* PROBLEM TO SOLVE *
Gather every line of the rows that contains the string "Where", matching case exactly.

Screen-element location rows
----------

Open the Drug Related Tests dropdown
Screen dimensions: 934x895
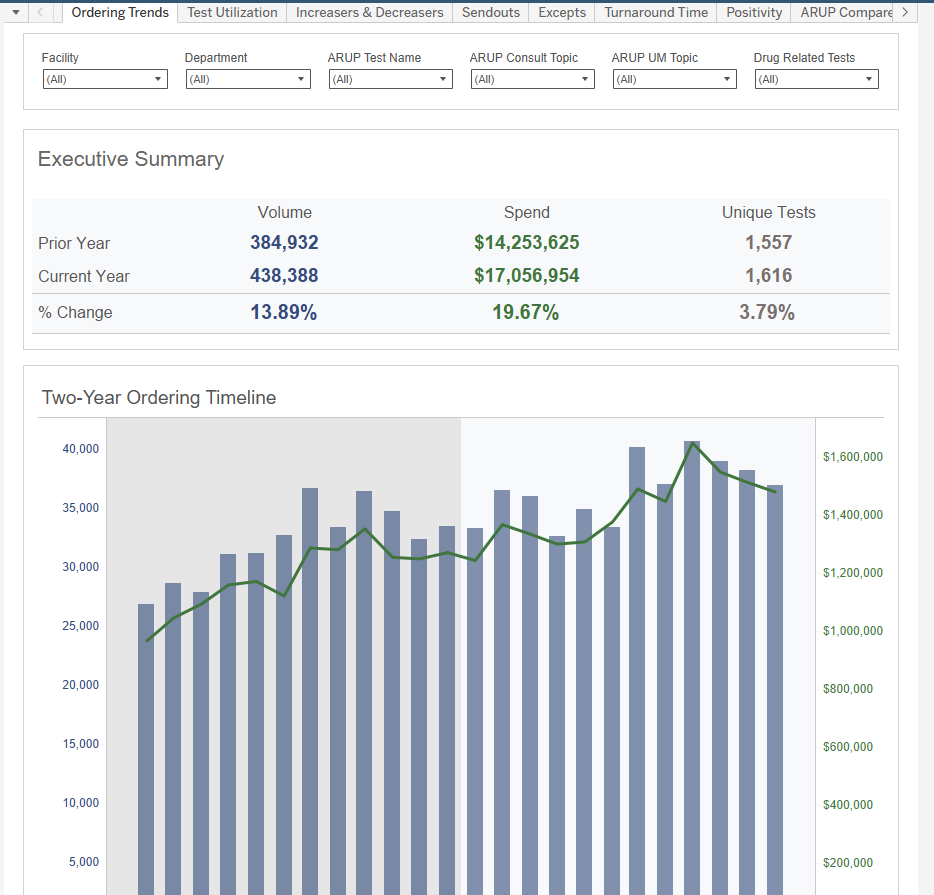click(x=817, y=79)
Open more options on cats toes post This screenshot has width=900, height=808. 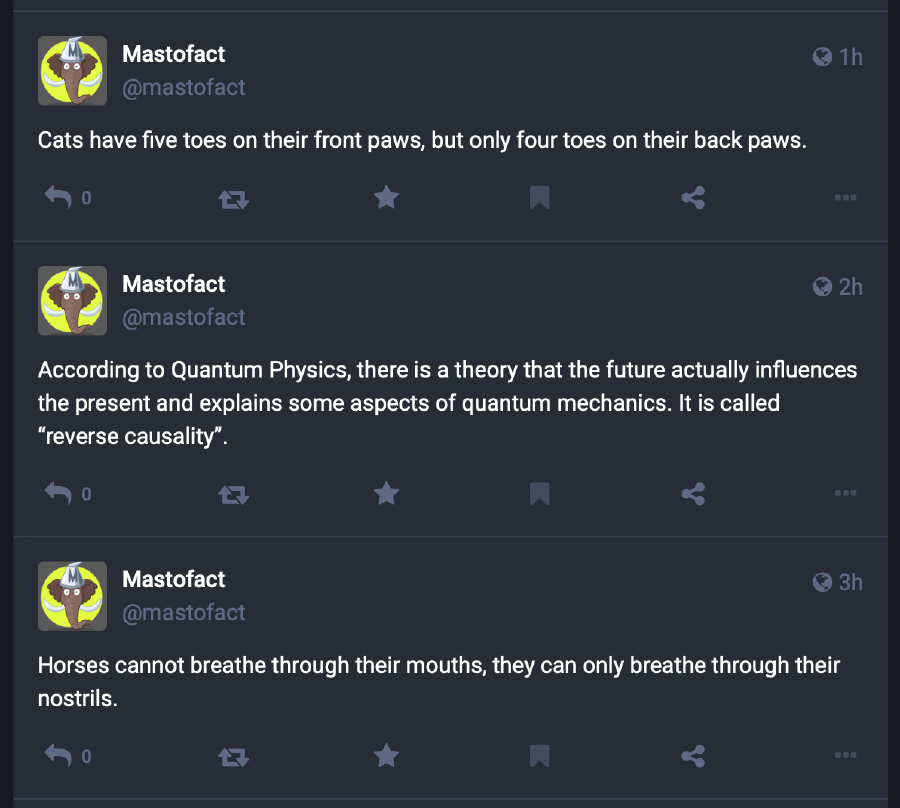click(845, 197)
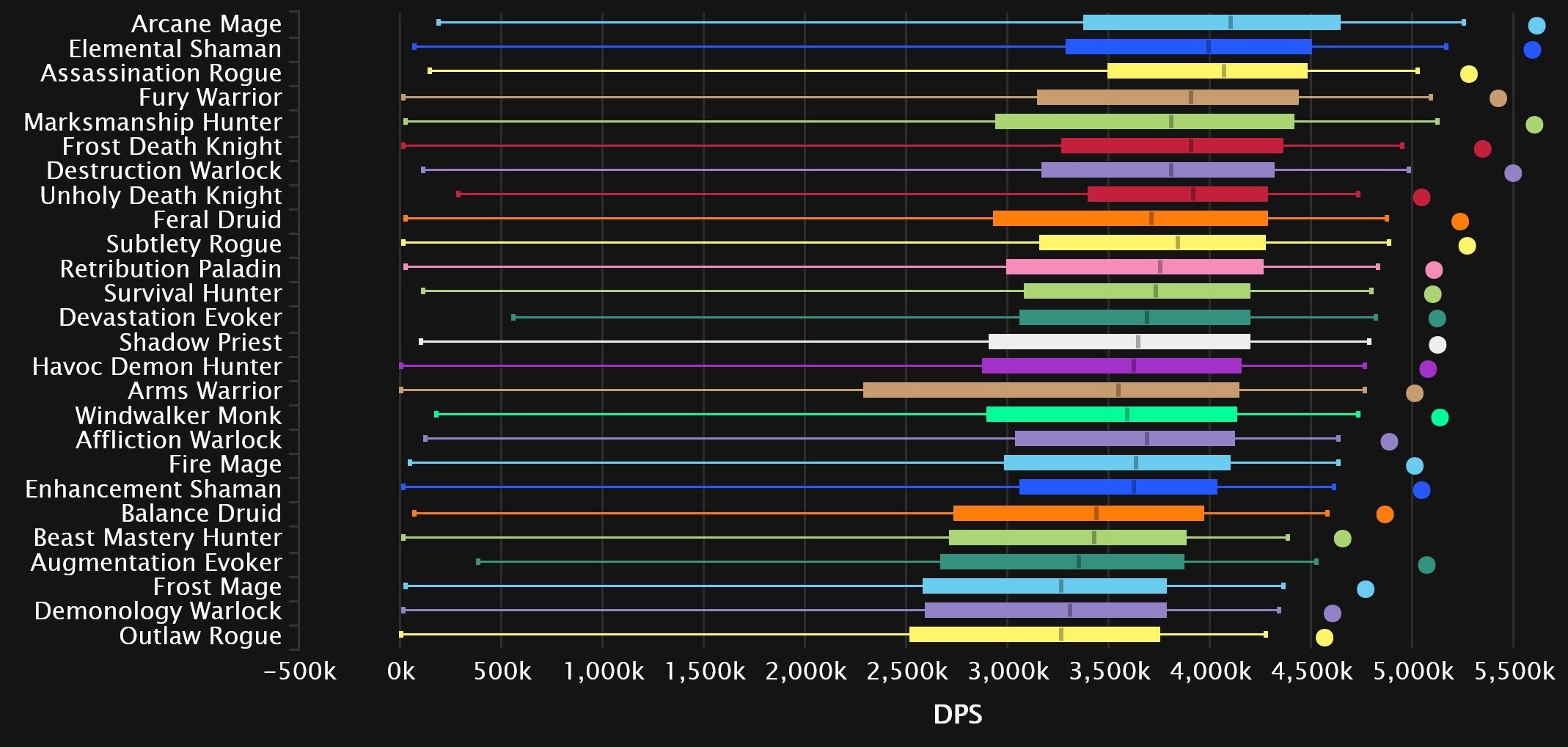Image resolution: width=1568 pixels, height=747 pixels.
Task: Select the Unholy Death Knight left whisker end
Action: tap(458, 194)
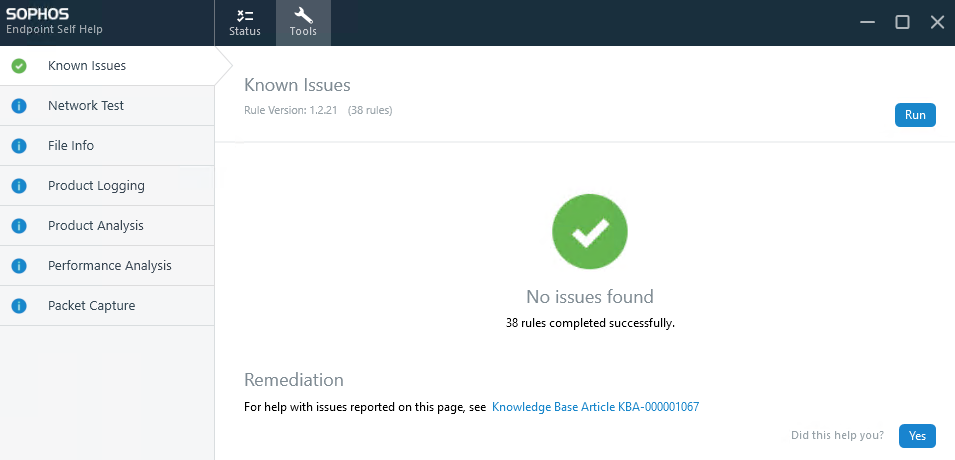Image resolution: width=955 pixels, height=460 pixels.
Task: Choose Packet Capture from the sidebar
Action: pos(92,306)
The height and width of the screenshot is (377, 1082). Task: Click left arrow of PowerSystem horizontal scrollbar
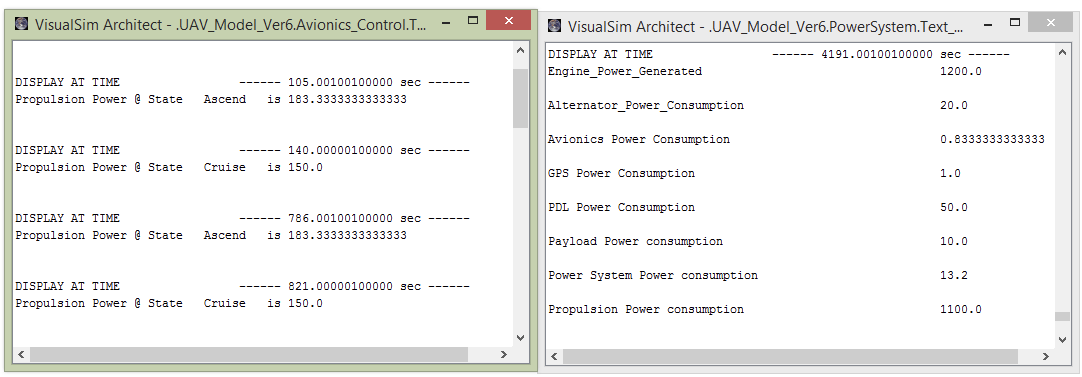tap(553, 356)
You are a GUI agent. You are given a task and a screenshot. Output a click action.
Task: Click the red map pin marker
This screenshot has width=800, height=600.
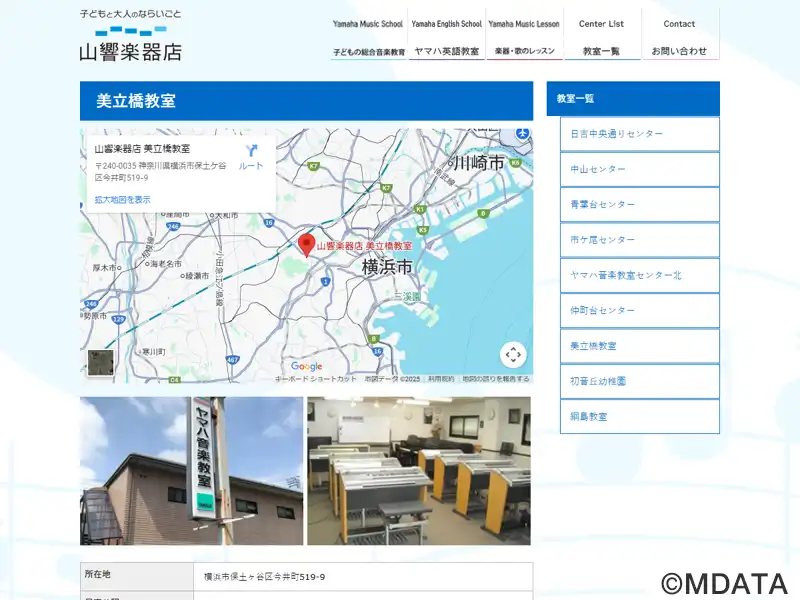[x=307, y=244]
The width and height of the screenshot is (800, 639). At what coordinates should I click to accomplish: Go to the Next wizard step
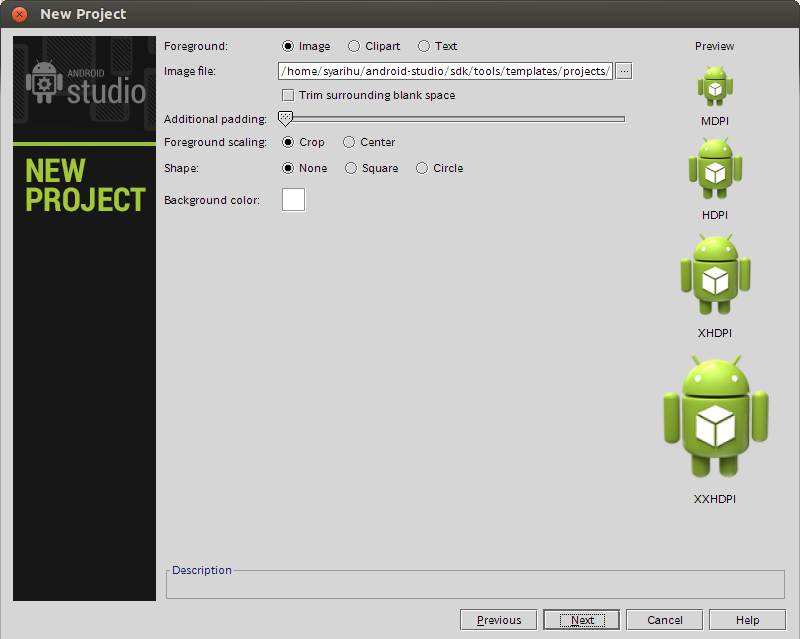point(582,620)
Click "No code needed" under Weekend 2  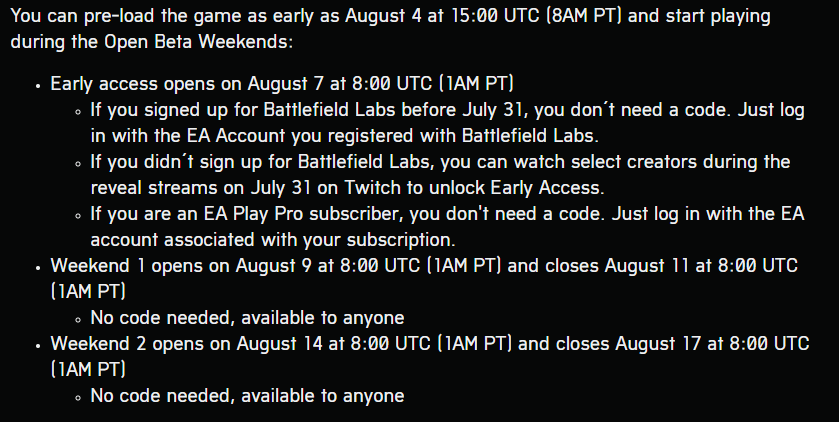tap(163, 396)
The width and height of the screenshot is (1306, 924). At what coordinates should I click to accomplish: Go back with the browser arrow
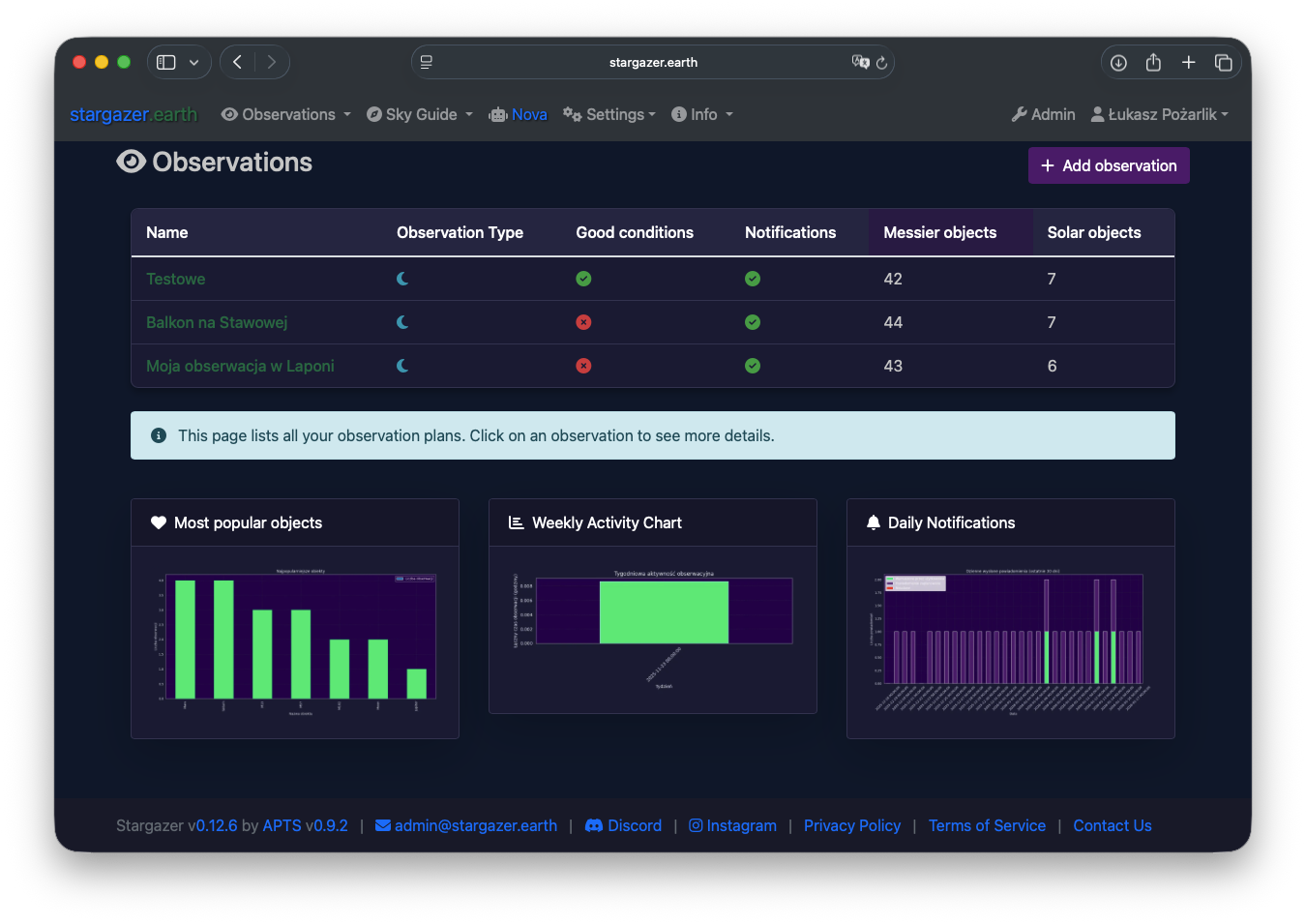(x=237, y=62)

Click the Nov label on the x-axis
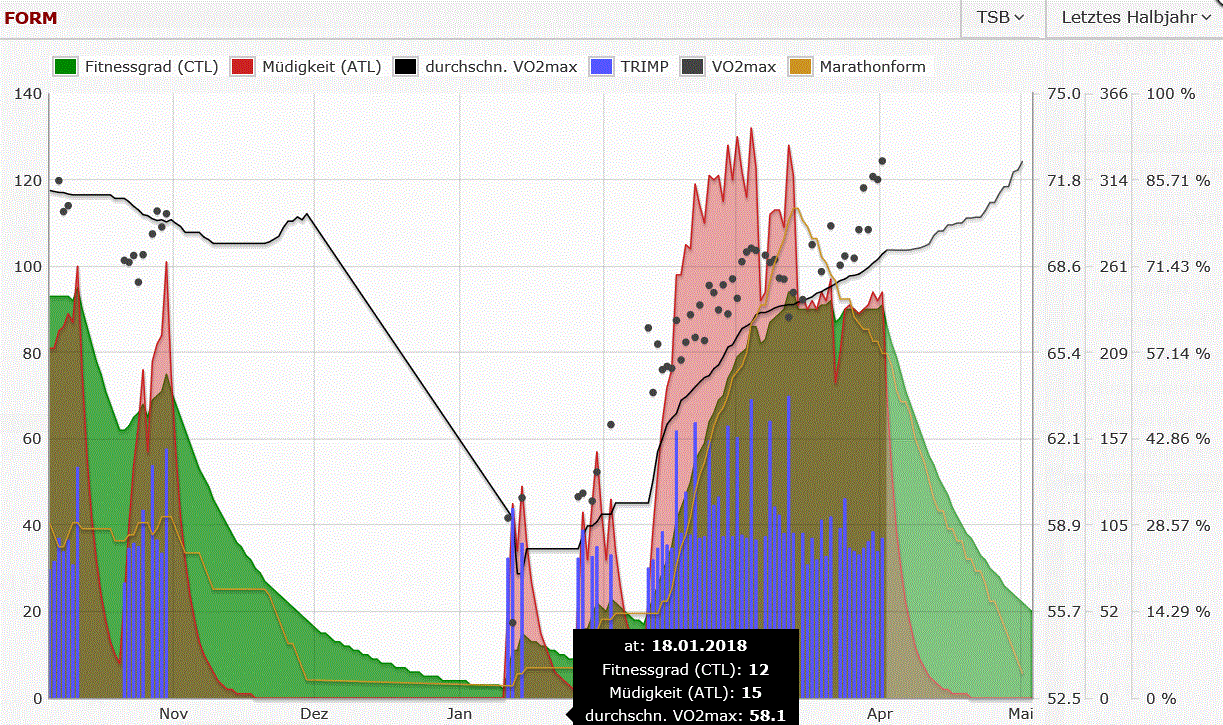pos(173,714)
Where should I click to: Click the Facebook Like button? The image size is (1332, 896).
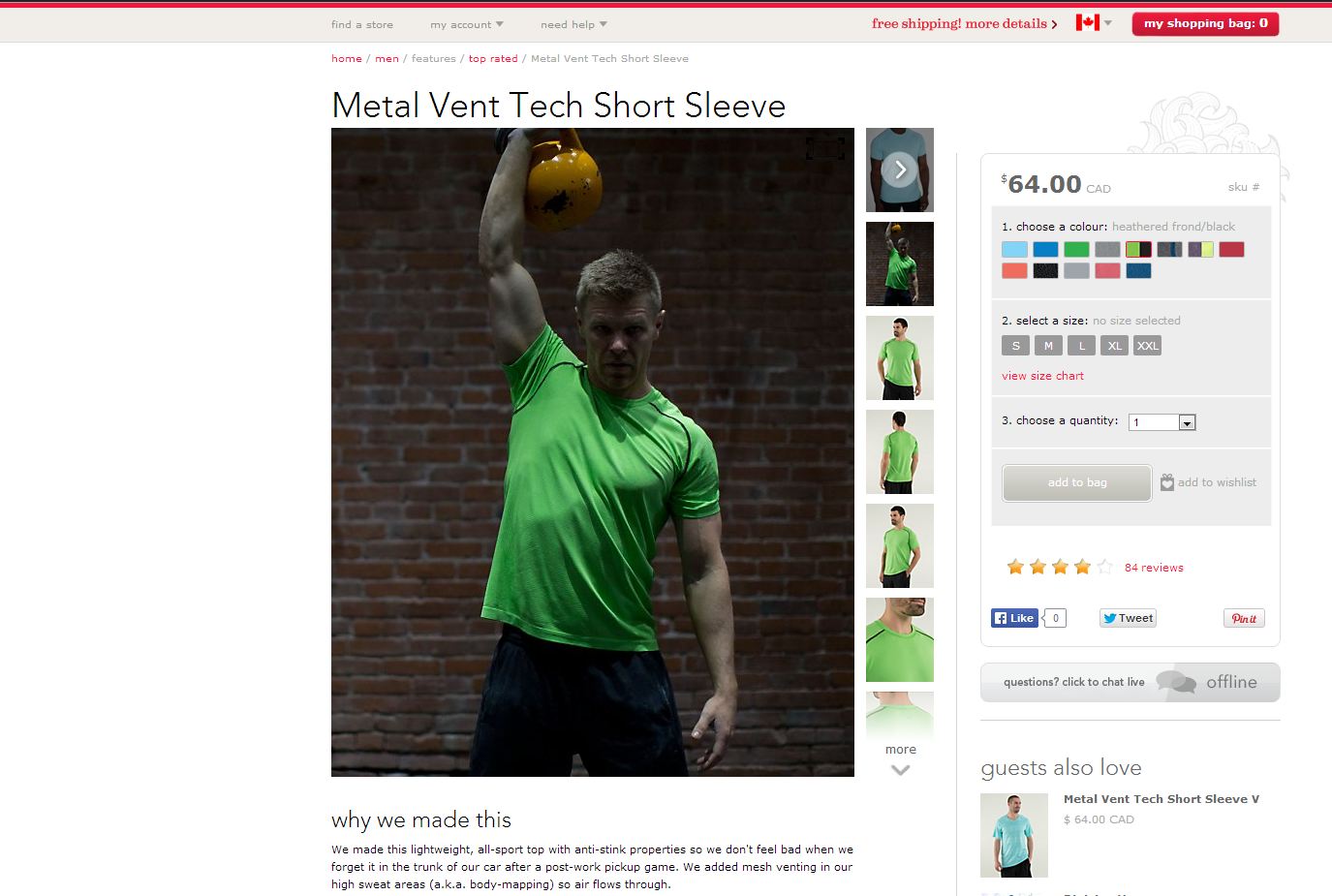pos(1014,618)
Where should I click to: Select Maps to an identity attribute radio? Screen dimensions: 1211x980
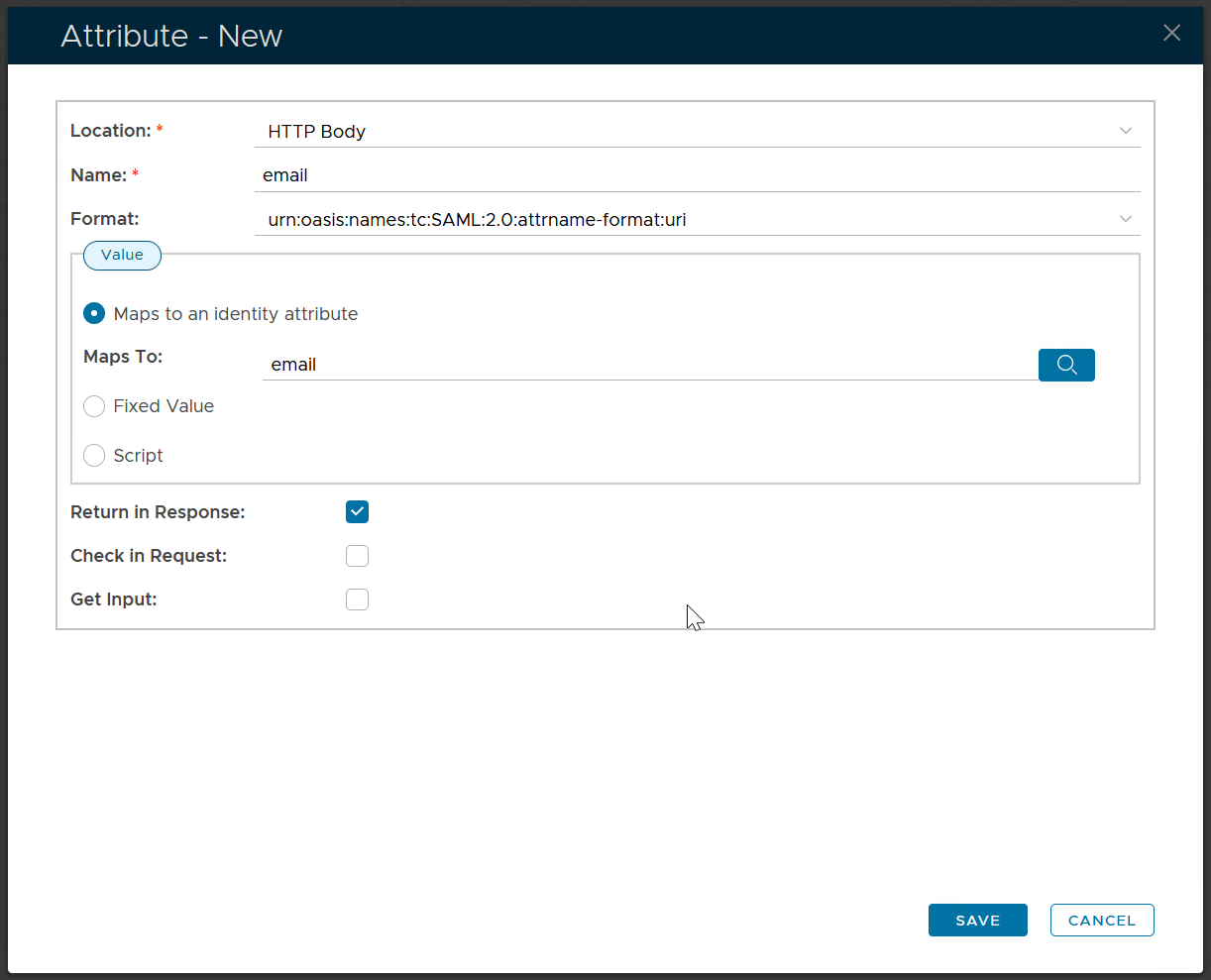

----------

* RESPONSE BELOW *
Where should I click to: Click the Facebook Like button? The image size is (1332, 896).
Where should I click to: Select Maps to an identity attribute radio? Screen dimensions: 1211x980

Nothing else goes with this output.